DOCUMENT:
★ ★ ★ ★ ★
C String Functions in Swift - a malloc'y story

One of the features I like most about Swift is its pretty great integration with C. You know, that you can just do this:

  1> import Darwin
  2> let s = strdup("Hello")
  3> let p = strcat(s, " World")
  4> puts(p)
Hello World

Well, of course the above produces a buffer overflow, but you get the idea 😬 It is just super easy to call C functions even with Swift values, like String, or Array<T>, etc.

Quite quickly the performance sensitive user may come up with the crazy idea to just use the C standard functions to process, for example, strings. Why? Well, because quite often input is in UTF-8 already, and quite often you just want to parse special ASCII characters, and all that C stuff is optimized to death, and you know strtok, etc.

CString Search Functions

Lets say we just want to get the extension of a filename (one of the annoying things in Swift is the missing ability to use character literals as integers):

let fn = "/Users/Trump/GoldenTweets.yyy"
if let p = rindex(fn, 46 /* ASCII . */) {
  let s = String(cString: p)
  print("S:", s)
}

On the surface this looks just fine, but this actually breaks badly. And is yet another case where it is really dangerous to rely on (reasonable) assumptions when doing anything with Swift.

So we all know that the Swift string “/Users…yyy” is not a C string. When passing fn to rindex, Swift needs to somehow turn it into one.

Before we go on w/ the complaints, first the issue and what essentially happens (the details at the end):

let cstr = Array(fn.utf8CString)
let p = rindex(cstr, 46)
cstr.release()
// now `p` is invalid, pointing to a released buffer
// and this will fail:
let s = String(cString: p)
★ ★ ★ ★ ★
RECORD SET:

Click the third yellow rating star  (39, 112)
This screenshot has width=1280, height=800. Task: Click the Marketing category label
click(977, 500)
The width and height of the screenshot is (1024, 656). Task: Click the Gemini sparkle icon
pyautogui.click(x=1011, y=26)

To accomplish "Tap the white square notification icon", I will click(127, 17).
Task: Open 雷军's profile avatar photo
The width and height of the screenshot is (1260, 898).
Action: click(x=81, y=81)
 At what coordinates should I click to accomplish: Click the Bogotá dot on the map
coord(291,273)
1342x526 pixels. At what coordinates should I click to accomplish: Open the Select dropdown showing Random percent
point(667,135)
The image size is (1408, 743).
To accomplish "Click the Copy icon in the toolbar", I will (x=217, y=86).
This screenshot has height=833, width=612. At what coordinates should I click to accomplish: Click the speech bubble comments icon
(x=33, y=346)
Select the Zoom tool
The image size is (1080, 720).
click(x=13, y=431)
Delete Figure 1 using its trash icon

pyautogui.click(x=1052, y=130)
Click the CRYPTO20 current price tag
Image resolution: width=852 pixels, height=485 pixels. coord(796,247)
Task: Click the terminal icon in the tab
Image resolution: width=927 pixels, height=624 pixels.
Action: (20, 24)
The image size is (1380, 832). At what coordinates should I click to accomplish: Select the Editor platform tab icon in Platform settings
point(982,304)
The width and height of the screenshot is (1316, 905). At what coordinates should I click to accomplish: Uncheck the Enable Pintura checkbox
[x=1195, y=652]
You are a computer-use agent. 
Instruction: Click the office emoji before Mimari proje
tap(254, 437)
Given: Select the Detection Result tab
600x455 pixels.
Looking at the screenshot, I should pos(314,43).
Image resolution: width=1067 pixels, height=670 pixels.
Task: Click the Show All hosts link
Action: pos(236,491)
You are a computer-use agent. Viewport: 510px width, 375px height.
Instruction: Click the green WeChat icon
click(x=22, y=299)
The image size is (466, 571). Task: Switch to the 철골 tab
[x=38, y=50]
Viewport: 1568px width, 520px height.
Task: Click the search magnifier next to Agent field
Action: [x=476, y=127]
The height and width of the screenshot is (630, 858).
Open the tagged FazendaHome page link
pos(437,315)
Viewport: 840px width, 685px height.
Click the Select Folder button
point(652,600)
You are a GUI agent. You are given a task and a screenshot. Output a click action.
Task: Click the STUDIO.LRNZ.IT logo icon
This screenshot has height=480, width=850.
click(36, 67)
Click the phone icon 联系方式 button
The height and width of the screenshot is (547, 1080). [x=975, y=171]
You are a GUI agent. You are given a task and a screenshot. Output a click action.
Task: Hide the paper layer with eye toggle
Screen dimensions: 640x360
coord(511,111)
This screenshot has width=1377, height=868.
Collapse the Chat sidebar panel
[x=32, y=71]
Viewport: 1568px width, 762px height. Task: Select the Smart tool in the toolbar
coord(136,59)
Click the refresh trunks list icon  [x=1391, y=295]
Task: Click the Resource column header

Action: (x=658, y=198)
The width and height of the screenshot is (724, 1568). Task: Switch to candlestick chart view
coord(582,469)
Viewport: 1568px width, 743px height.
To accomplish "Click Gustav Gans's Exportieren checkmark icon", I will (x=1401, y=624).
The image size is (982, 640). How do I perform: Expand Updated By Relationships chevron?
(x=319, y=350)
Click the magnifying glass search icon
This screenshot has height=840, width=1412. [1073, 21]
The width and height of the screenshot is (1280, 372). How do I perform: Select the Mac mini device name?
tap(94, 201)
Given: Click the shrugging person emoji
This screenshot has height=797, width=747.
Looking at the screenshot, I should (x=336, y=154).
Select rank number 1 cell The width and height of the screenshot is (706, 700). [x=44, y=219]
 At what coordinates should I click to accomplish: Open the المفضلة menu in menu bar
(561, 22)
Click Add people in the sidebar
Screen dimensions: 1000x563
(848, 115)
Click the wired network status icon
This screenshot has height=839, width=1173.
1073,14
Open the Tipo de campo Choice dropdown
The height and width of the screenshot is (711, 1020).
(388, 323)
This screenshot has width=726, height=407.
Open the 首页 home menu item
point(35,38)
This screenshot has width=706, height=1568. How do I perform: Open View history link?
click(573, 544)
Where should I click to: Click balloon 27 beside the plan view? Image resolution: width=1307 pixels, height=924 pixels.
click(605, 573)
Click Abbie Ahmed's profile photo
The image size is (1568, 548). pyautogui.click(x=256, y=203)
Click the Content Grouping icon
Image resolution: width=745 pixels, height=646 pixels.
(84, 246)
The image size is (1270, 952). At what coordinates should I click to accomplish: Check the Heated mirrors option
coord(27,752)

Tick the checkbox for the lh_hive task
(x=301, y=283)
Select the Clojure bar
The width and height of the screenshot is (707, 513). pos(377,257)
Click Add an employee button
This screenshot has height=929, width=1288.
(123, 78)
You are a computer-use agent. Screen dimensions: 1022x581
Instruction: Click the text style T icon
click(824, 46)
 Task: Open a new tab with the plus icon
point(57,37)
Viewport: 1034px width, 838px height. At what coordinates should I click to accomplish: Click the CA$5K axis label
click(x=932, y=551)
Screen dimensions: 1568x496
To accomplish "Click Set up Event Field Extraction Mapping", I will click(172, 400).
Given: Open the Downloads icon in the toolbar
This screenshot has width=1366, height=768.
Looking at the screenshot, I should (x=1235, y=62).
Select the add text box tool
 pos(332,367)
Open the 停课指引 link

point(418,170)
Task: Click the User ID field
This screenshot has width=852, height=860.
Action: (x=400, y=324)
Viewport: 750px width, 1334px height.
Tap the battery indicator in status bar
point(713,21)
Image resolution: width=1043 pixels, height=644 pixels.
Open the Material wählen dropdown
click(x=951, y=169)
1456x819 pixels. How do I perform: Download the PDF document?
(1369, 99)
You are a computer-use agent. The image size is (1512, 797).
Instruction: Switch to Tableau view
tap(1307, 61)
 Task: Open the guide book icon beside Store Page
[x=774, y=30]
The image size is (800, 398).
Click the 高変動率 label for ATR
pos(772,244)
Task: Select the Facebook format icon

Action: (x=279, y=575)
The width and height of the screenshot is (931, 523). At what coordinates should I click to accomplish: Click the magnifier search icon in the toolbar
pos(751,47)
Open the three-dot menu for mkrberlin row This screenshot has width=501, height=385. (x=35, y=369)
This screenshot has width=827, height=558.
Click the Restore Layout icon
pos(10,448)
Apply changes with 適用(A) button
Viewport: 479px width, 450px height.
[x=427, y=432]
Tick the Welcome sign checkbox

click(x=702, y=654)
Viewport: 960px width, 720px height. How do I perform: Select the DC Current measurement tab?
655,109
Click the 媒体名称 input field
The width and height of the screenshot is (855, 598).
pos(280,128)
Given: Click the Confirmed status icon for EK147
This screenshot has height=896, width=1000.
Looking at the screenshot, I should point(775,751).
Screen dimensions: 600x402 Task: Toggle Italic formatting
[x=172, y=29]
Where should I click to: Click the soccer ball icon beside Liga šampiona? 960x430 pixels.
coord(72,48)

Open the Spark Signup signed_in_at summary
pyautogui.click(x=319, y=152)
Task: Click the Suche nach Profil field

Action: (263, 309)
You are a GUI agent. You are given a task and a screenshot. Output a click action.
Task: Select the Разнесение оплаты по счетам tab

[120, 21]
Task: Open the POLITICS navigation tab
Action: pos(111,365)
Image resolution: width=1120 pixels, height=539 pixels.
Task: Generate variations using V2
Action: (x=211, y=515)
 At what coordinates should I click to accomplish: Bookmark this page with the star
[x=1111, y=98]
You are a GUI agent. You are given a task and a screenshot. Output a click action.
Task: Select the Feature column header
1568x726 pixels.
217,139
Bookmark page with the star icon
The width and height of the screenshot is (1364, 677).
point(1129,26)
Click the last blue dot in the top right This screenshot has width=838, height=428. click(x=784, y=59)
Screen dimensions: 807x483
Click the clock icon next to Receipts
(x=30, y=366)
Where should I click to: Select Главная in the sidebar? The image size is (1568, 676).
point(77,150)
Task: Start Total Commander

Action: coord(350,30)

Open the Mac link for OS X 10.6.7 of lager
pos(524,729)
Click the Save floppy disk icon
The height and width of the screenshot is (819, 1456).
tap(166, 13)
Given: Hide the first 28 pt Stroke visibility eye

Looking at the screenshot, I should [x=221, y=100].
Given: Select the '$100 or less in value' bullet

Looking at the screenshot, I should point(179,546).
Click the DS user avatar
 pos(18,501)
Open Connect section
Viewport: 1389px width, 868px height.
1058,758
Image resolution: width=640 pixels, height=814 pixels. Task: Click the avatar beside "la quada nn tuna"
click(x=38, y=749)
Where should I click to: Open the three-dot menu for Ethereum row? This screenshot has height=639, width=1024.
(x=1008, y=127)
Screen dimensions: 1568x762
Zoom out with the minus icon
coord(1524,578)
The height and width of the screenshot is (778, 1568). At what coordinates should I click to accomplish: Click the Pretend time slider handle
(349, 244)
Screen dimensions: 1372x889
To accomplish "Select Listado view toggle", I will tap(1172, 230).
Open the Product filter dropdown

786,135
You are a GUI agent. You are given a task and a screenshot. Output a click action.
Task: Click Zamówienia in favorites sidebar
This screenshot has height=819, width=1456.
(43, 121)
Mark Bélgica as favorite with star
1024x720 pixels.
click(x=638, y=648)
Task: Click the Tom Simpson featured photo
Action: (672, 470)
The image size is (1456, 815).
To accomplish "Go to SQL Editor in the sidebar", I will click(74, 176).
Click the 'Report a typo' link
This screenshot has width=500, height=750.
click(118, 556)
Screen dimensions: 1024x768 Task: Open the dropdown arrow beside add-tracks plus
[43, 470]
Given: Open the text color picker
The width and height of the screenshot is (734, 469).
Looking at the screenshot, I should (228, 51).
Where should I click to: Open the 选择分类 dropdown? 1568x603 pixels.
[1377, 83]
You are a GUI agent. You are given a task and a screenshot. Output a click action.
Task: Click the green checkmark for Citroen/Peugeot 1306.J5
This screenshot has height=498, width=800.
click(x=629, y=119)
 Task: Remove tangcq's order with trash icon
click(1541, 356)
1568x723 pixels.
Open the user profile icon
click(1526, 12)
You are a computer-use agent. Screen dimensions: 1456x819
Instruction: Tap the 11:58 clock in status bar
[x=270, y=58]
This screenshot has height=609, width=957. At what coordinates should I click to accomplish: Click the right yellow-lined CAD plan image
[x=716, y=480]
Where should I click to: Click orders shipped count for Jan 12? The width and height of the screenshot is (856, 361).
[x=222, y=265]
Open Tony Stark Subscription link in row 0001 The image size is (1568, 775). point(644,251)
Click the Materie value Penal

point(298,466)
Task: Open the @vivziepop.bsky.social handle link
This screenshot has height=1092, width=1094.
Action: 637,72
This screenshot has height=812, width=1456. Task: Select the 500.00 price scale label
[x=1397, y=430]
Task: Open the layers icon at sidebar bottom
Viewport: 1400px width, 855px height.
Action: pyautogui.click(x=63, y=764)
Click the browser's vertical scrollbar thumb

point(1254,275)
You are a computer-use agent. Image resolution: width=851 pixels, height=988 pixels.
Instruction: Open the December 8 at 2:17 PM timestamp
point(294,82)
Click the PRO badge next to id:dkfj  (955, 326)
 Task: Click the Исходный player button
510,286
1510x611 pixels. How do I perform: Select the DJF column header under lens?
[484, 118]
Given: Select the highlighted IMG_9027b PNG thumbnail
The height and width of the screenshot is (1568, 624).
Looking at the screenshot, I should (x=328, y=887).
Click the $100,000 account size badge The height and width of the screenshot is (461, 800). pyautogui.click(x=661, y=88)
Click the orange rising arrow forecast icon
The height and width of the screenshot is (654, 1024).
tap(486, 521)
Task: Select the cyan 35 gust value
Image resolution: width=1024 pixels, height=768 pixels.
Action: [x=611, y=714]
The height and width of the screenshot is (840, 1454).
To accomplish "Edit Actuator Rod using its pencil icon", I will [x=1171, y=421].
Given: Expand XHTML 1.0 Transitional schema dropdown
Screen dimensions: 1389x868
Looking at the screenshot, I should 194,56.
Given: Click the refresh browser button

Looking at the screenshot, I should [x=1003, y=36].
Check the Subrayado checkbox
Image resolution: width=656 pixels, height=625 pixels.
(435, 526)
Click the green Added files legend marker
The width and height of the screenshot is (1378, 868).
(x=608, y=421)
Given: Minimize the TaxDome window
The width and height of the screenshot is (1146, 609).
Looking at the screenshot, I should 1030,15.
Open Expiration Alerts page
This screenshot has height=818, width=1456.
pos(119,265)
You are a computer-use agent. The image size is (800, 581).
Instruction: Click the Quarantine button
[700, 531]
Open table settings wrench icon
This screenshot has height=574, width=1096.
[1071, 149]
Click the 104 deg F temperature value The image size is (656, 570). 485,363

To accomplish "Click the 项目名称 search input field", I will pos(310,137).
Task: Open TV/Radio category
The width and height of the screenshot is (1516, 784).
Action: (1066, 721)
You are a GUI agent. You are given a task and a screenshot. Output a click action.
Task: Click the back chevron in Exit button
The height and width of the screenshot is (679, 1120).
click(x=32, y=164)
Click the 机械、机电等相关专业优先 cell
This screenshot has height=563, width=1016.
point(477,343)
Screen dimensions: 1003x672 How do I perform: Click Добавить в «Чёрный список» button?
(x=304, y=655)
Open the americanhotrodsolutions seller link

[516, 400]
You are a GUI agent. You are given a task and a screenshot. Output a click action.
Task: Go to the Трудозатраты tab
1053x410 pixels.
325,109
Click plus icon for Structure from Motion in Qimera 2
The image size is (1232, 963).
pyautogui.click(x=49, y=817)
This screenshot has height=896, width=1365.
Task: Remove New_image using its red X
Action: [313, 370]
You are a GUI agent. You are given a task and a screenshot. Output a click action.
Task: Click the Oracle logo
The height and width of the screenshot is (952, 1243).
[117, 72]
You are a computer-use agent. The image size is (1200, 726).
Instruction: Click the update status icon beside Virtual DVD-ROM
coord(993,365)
★ ★ ★ ★ ★
AIM A:
Using the post on C string functions in Swift, decide whether each statement agrees with it: (i) the strdup and strcat example produces a buffer overflow; (ii) Swift lets character literals be used as integers; (iii) Swift has to turn fn into a C string when passing it to rindex. Answer yes or no for each and quote the words of the post that decide it.
AIM B:
Write out the passage of the post on C string functions in Swift that opens with the words containing "1> import Darwin" and closes with "or Array<T>, etc.".

WRITTEN ANSWER A:
(i) Yes: "Well, of course the above produces a buffer overflow"
(ii) No: "one of the annoying things in Swift is the missing ability to use character literals as integers"
(iii) Yes: "When passing fn to rindex, Swift needs to somehow turn it into one."

WRITTEN ANSWER B:
1> import Darwin
  2> let s = strdup("Hello")
  3> let p = strcat(s, " World")
  4> puts(p)
Hello World

Well, of course the above produces a buffer overflow, but you get the idea 😬 It is just super easy to call C functions even with Swift values, like String, or Array<T>, etc.